Train.py - ValueError: Transformers now supports natively BetterTransformer optimizations

Camille-Molinier commented 9 months ago

Hey, I'm working on a fine-tuning of your model to build a Pokémon diamond music generator. For now, I'm trying to understand your code and run it. When I try to run the train.py (data is my folder with midi file) :

python .\train.py --data ".\data\"

I encounter this error :

Traceback (most recent call last):
  File "D:\Fac\ESIR3\IA\TP\midi-model\train.py", line 336, in <module>
    model = TrainMIDIModel(tokenizer, flash=True, lr=opt.lr, weight_decay=opt.weight_decay,
  File "D:\Fac\ESIR3\IA\TP\midi-model\train.py", line 101, in __init__
    super(TrainMIDIModel, self).__init__(tokenizer=tokenizer, n_layer=n_layer, n_head=n_head, n_embd=n_embd,
  File "D:\Fac\ESIR3\IA\TP\midi-model\midi_model.py", line 30, in __init__
    self.net = self.net.to_bettertransformer()
  File "D:\Fac\ESIR3\IA\TP\midi-model\venv\lib\site-packages\transformers\modeling_utils.py", line 4314, in to_bettertransformer
    return BetterTransformer.transform(self)
  File "C:\Users\diman\AppData\Local\Programs\Python\Python39\lib\contextlib.py", line 79, in inner
    return func(*args, **kwds)
  File "D:\Fac\ESIR3\IA\TP\midi-model\venv\lib\site-packages\optimum\bettertransformer\transformation.py", line 211, in transform
    raise ValueError(
ValueError: Transformers now supports natively BetterTransformer optimizations (torch.nn.functional.scaled_dot_product_attention) for the model type llama. Please upgrade to transformers>=4.36 and torch>=2.1.1 to use it.
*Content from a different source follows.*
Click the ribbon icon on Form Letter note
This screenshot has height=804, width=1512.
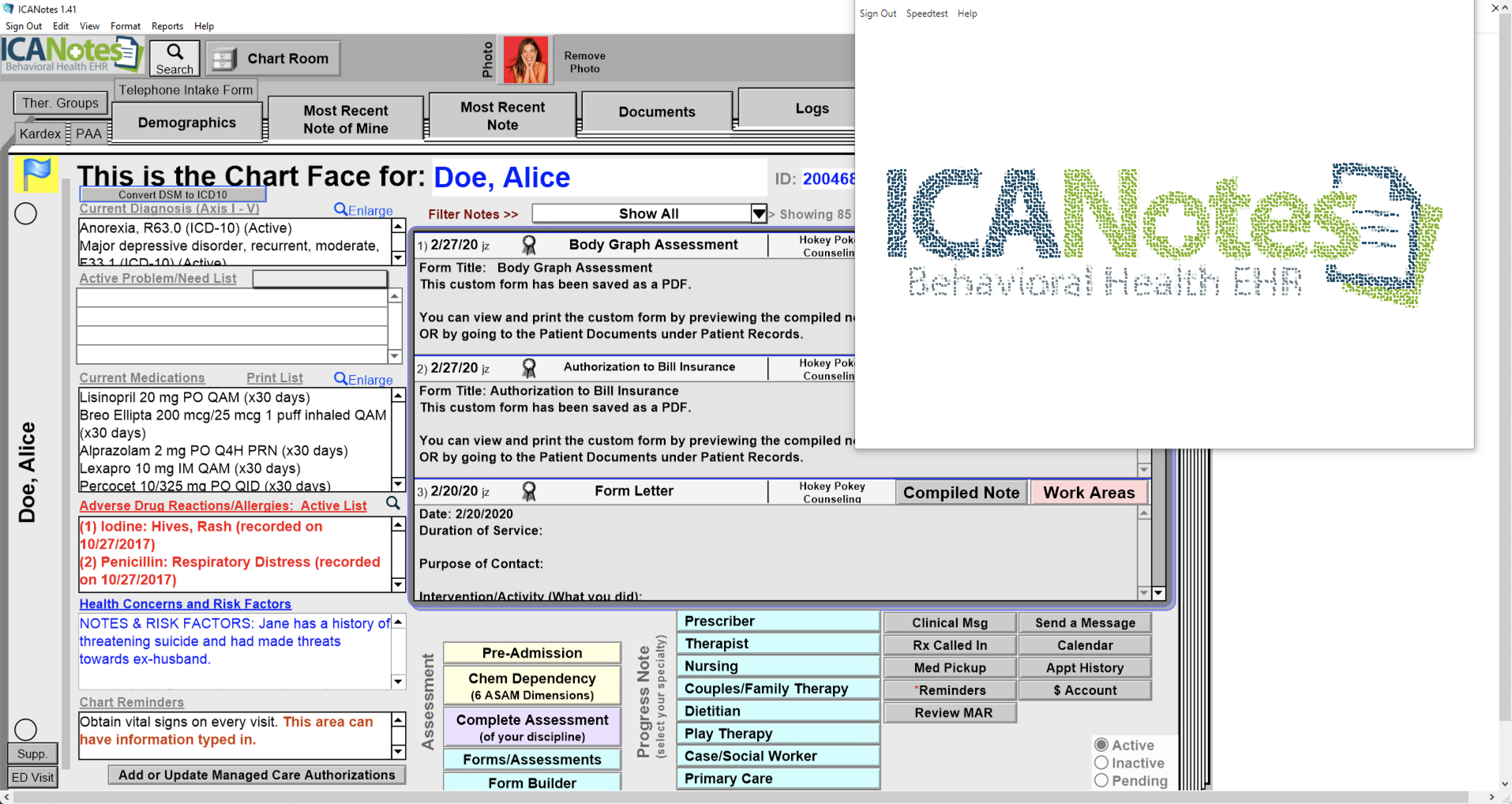529,491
Details: https://huggingface.co/docs/transformers/perf_infer_gpu_one#flashattention-and-memory-efficient-attention-through-pytorchs-scaleddotproductattention

I'm using torch==2.1.2+cu121 and transformers==4.36.2 Any ideas ?

beezisback commented 9 months ago

I also have this problem now. on the old operating system, I managed to do training, but I don't know what version of python and torch I used then in September 2023. who manages to train, please post. in the past I used the python command train.py --data midi_data/train --lr 0.001 --batch-size-train 16 --max-step 1000 --val-step 25

bruzo commented 8 months ago

I also encountered this - I am totally new to this so what I did was probably totally wrong, but I got it running at least. Still get quite a few warnings from pytorch, but at least it runs:

In train.py ( line 335 ) there is a call to TrainMidiModel with flash=True, I changed it to False and that did it for me.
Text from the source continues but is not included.